Ah, my old friend, insomnia. Over the years, I have tried everything to get a good, uninterrupted, solid night’s sleep, from daily meditation to CBD oil, in-depth sleep tracking with my Oura ring, and even a wearable vibration device for soothing my autonomic nervous system. However, I have a new favorite, low-tech, relaxation-inducing hack: yoga nidra.

what is yoga nidra

Yoga nidra is not an asana-based yoga practice, and although it has some shared techniques and benefits of meditation practices, it is not classified as a traditional meditation practice… so, what exactly is yoga nidra?! A powerful, transformative, holistic relaxation practice! And all I can say is when you can’t sleep, the yoga nidra benefits for quality rest, better sleep quality, deep relaxation, managing post-traumatic stress disorder, and general wellbeing and physical health can’t be overstated!


What is Yoga Nidra?

Yoga nidra is often described as ‘yogic sleep’ (the Sanskrit word ‘nidra’ translates to English as sleep). The intention of the practice is to enter a relaxed state of consciousness and deep rest, hovering between being sleep and wakefulness. This is what makes yoga nidra more than a simple relaxation exercise: it’s a powerful way to access the parasympathetic nervous and do deep healing work on your body and mind. Plus, it is one of the easiest yoga practices.

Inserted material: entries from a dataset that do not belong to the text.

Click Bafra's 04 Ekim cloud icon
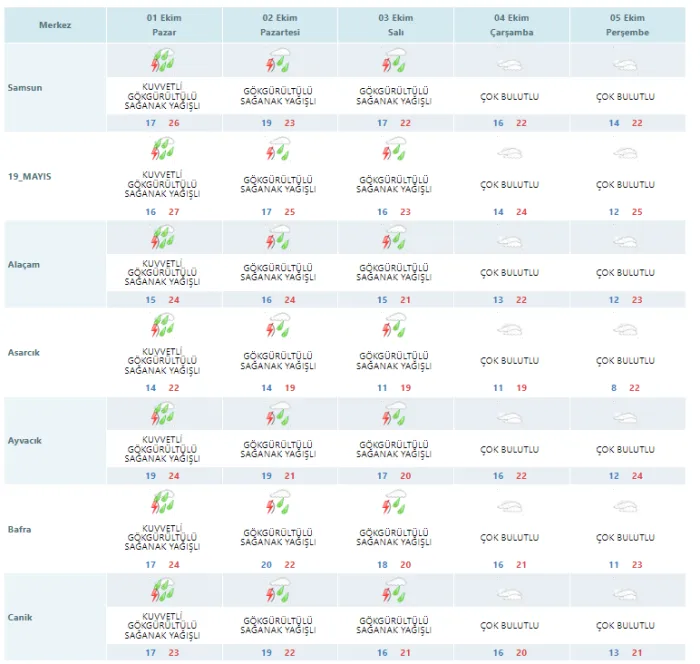Screen dimensions: 700x664 (510, 506)
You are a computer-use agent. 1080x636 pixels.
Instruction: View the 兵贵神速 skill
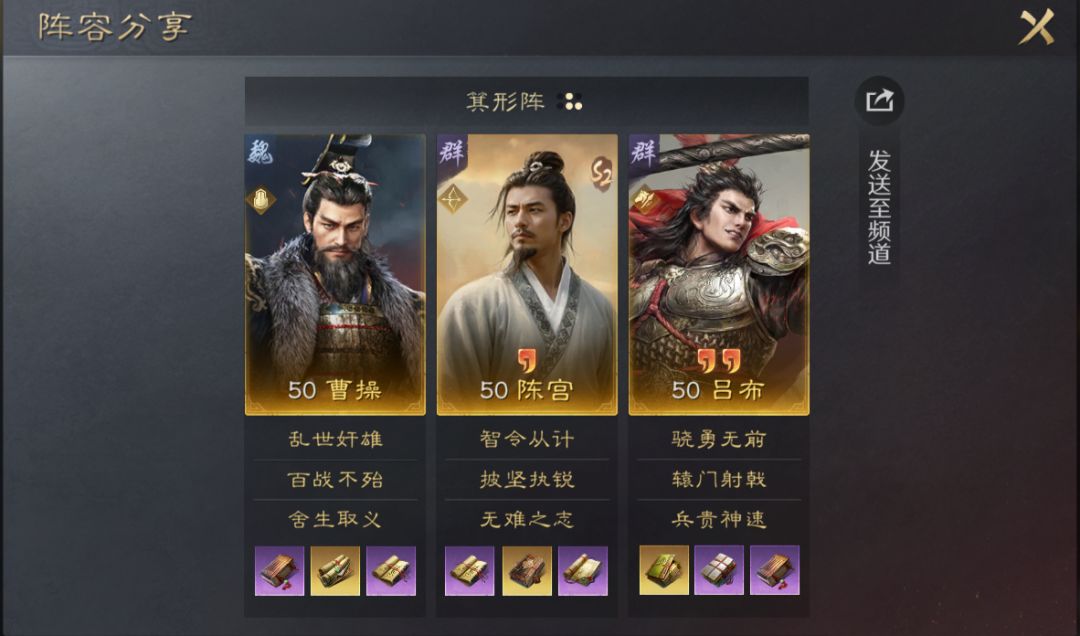[719, 519]

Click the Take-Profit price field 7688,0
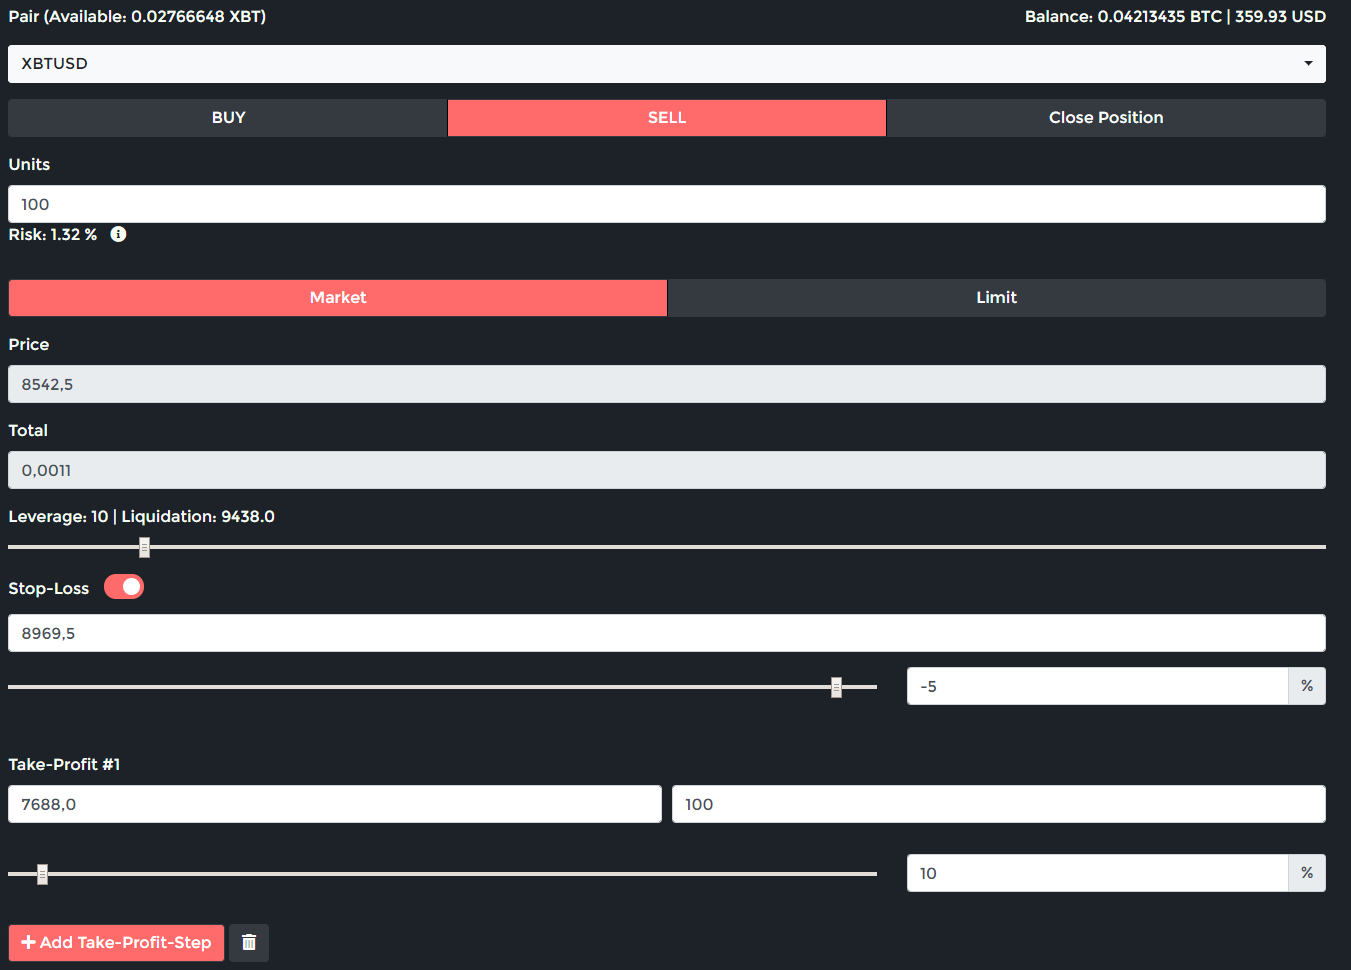click(335, 804)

Probably, the biggest challenge with a yoga nidra meditation is actually staying awake! Yes, believe it or not, yogic sleep involves staying awake while the body relaxes completely and, through the power of intention, implant positive messaging in the subconscious mind.

Who Invented Yoga Nidra?

It’s a relatively ancient practice. References to yoga nidra are found as far back as the Ancient Hindu and Yoga philosophy texts like the Upanishads. However, although there may be ancient practices associated with the techniques or name yoga nidra, modern-day yoga nidra was popularized in the 1960s and 1970s and has its origins in Tantric relaxation practices.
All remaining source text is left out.